Print the lines of the records below exactly as they appear, starting at the line that contains "816x578 pixels. How" and ending at the line that contains "pyautogui.click(x=694, y=411)".

[Data extracted from a collection]
|---|

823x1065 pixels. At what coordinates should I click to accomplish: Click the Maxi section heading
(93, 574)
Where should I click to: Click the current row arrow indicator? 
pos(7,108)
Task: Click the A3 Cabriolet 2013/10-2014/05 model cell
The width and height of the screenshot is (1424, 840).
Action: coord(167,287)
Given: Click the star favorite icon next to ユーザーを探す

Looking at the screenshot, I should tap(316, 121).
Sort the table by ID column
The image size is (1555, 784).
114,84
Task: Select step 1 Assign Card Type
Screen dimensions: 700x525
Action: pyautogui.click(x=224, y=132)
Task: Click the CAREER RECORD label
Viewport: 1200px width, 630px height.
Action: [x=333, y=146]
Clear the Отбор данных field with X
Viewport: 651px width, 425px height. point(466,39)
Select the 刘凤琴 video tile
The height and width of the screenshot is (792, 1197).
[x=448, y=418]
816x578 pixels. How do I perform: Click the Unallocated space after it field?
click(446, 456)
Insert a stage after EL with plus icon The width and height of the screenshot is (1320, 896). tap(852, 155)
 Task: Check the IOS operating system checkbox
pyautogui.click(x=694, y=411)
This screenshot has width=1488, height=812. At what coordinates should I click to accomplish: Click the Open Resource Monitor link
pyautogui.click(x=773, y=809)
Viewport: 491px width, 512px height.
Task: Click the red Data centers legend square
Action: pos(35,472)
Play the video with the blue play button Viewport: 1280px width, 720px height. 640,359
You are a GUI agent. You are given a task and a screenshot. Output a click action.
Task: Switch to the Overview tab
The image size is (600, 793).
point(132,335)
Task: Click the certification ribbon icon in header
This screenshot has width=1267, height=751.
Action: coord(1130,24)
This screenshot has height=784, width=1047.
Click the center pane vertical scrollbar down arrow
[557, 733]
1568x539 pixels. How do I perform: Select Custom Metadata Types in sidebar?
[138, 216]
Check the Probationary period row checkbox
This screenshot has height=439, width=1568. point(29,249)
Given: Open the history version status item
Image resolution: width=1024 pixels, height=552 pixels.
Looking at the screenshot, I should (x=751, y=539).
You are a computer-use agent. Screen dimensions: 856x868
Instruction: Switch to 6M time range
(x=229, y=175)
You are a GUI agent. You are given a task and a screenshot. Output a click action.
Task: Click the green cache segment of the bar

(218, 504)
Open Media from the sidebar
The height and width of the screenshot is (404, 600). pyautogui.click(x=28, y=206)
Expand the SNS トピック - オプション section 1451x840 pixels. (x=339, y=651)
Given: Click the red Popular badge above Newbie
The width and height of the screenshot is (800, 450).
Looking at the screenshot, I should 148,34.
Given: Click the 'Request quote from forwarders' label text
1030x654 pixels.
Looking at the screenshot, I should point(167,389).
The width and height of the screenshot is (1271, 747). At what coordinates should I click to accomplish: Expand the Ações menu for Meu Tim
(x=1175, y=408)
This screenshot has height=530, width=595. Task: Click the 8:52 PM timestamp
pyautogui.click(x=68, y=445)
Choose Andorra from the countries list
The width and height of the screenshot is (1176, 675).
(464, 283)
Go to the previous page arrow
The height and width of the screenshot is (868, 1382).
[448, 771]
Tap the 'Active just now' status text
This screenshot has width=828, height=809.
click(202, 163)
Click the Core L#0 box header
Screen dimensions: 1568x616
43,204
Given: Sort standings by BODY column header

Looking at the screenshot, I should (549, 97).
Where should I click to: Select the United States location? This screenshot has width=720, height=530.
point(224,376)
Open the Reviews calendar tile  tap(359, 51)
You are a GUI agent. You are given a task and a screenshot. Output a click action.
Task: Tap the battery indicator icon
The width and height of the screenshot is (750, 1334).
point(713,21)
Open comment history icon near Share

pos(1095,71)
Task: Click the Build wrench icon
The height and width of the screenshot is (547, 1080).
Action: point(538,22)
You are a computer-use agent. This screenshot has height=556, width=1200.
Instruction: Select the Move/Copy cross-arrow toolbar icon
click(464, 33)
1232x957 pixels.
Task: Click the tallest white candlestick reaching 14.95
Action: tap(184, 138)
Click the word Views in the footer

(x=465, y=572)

|---|

- EXERCISE SOLUTION:
816x578 pixels. How do I perform: Click the Unallocated space after it field?
click(446, 456)
Insert a stage after EL with plus icon The width and height of the screenshot is (1320, 896). tap(852, 155)
 Task: Check the IOS operating system checkbox
pyautogui.click(x=694, y=411)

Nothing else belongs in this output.